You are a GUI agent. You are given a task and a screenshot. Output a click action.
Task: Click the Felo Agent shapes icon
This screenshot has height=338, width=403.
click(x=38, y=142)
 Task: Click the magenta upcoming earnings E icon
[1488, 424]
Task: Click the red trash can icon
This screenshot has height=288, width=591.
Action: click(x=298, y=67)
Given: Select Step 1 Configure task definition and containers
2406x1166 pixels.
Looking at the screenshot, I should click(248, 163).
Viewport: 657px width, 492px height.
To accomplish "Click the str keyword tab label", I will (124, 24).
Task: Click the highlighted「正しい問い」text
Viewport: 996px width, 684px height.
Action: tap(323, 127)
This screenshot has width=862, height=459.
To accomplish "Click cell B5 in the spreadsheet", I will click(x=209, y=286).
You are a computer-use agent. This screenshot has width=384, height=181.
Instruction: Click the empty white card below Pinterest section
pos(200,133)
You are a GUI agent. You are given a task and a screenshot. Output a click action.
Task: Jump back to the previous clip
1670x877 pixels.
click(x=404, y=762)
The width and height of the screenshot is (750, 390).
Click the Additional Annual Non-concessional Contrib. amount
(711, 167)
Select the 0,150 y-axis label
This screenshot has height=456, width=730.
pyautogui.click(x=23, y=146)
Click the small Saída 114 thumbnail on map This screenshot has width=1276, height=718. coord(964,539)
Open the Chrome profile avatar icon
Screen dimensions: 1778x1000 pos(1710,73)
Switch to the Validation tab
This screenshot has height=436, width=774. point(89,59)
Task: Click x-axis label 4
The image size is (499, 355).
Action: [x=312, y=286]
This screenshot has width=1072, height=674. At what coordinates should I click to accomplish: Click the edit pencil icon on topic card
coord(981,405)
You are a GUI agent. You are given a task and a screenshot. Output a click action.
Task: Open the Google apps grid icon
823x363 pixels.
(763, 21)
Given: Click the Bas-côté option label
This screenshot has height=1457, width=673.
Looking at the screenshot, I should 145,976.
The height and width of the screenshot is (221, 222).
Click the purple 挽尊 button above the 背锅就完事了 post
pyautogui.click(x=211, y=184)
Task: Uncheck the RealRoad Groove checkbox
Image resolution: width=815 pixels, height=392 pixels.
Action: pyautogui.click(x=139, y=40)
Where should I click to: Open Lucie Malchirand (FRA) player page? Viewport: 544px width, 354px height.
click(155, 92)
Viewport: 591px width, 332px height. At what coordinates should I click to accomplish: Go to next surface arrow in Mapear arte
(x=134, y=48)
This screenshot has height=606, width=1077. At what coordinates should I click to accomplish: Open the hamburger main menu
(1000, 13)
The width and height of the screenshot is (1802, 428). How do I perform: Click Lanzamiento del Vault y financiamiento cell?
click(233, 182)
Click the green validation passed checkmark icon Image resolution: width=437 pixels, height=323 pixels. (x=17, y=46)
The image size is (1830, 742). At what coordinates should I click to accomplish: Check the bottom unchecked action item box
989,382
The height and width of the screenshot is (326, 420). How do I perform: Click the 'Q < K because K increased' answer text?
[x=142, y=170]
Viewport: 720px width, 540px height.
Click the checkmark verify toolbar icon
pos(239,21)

------------------------

*Tâche:* Recopiez à l'identique les lignes des données, depuis la toute première jusqu'à celle qui contient « Action: click(x=298, y=67) », cette dernière comprise.

*Réponse:*
You are a GUI agent. You are given a task and a screenshot. Output a click action.
Task: Click the Felo Agent shapes icon
This screenshot has height=338, width=403.
click(x=38, y=142)
 Task: Click the magenta upcoming earnings E icon
[1488, 424]
Task: Click the red trash can icon
This screenshot has height=288, width=591.
Action: click(x=298, y=67)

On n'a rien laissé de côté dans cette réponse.